- **Problem A**:
Please rewrite the paragraph of the blood cancer article that opens with "Blood cancer is an" as a short list that keeps its main facts.
- **Problem B**:
Print the section of the blood cancer article starting with "Blood cancer is" and going on through "and prognoses [2].", word for word.

Text passage START

Each year, approximately 40,000 people in the UK receive a new blood cancer diagnosis [1]. In other words: someone in the UK receives a blood cancer diagnosis every 14 minutes. Because of this September is now established as Blood Cancer Awareness Month and 15 September marks World Lymphoma Awareness Day to raise awareness about the numerous types of blood disorders which pose a huge burden on families and healthcare systems.
Blood cancer is an ‘umbrella term’ which covers a range of disorders and cancers affecting the blood cells and/or bone marrow. Within this category lymphoma refers to cancers affecting the lymphatic system and its associated immune cells known as lymphocytes. The main types of blood cancer include Leukaemia (cancer of the white blood cells), Lymphoma (cancer of lymphocytes), and Myeloma (cancer of the plasma cells in the bone marrow). Each of them differs in terms of their symptoms, treatments, and prognoses [2].
A common misconception about cancer is the association with formation of lumps, growths, and ‘solid’ tumours. However, the uncontrolled division of cells – the hallmark of cancer – can also occur in ‘liquid’ form via the cells which form part of the blood and bone marrow [3]. Adding to this complexity is the vast number of blood cancer types (approximately 100) [2, 4]. Therefore, it is paramount that our understanding of each of these cancers constantly evolves, as well as advancing the development of potentially life-saving drugs or treatments which target blood cancers.
This is why at Cellomatics Biosciences, we specialise in Immuno-Oncology research and have established numerous in vitro assays for supporting drug discovery projects against diseases like blood cancers. Our capabilities include either monocultures of cancer cell lines (e.g. HMC1.2 or Raji cells) or utilising these cells in co-cultures with isolated primary (e.g. PBMCs) or immortalised (e.g. THP-1) immune cells. Each culture system presents unique advantages that can be leveraged in research. For example, the mast cell leukaemia cell line HMC1.2 which express both CD13 and CD33 were exposed to complementary primary antibodies to both markers. This was followed by treatment with a MMAE-conjugated secondary antibody in a dose-response format to induce cellular cytotoxicity, serving as a model for Antibody-Dependent Cytotoxicity (ADC; Figure 1). On the other hand, to demonstrate our co-culture capabilities, Raji cells (human B lymphoblastoid cell line) were pre-treated with Rituximab and subsequently combined with THP-1-derived macrophages to access cellular phagocytosis in a model of Antibody-dependent Cellular Phagocytosis (ADCP; Figure 2).

Text passage END
Dataset excerpts START

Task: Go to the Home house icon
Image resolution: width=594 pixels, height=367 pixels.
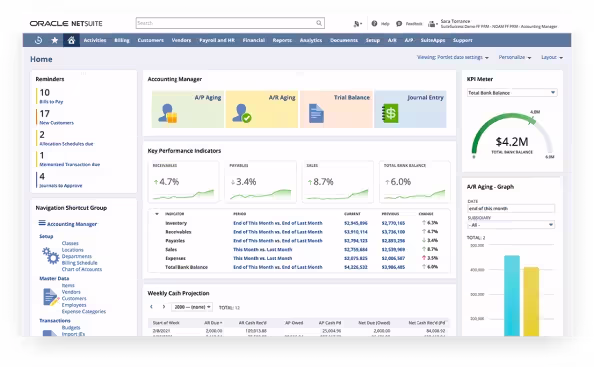Action: (x=71, y=40)
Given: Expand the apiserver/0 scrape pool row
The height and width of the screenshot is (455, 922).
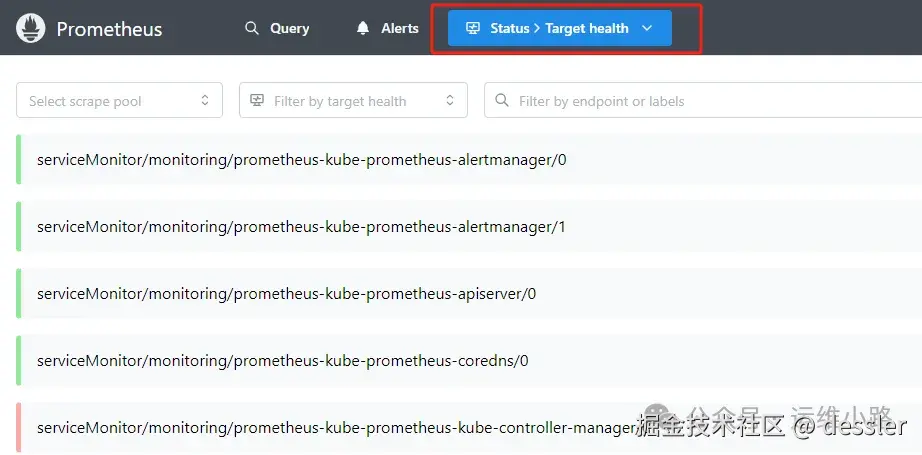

Dataset excerpts END

- **Task answer A**:
- Blood cancer is an umbrella term for a range of disorders and cancers that affect the blood cells and/or bone marrow.
- Within it, lymphoma refers to cancers of the lymphatic system and its immune cells, called lymphocytes.
- The main types are:
  - leukemia (cancer of the white blood cells)
  - lymphoma (cancer of lymphocytes)
  - myeloma (cancer of the plasma cells in the bone marrow)
- Each type differs in its symptoms, treatments and prognoses.

- **Task answer B**:
Blood cancer is an ‘umbrella term’ which covers a range of disorders and cancers affecting the blood cells and/or bone marrow. Within this category lymphoma refers to cancers affecting the lymphatic system and its associated immune cells known as lymphocytes. The main types of blood cancer include Leukaemia (cancer of the white blood cells), Lymphoma (cancer of lymphocytes), and Myeloma (cancer of the plasma cells in the bone marrow). Each of them differs in terms of their symptoms, treatments, and prognoses [2].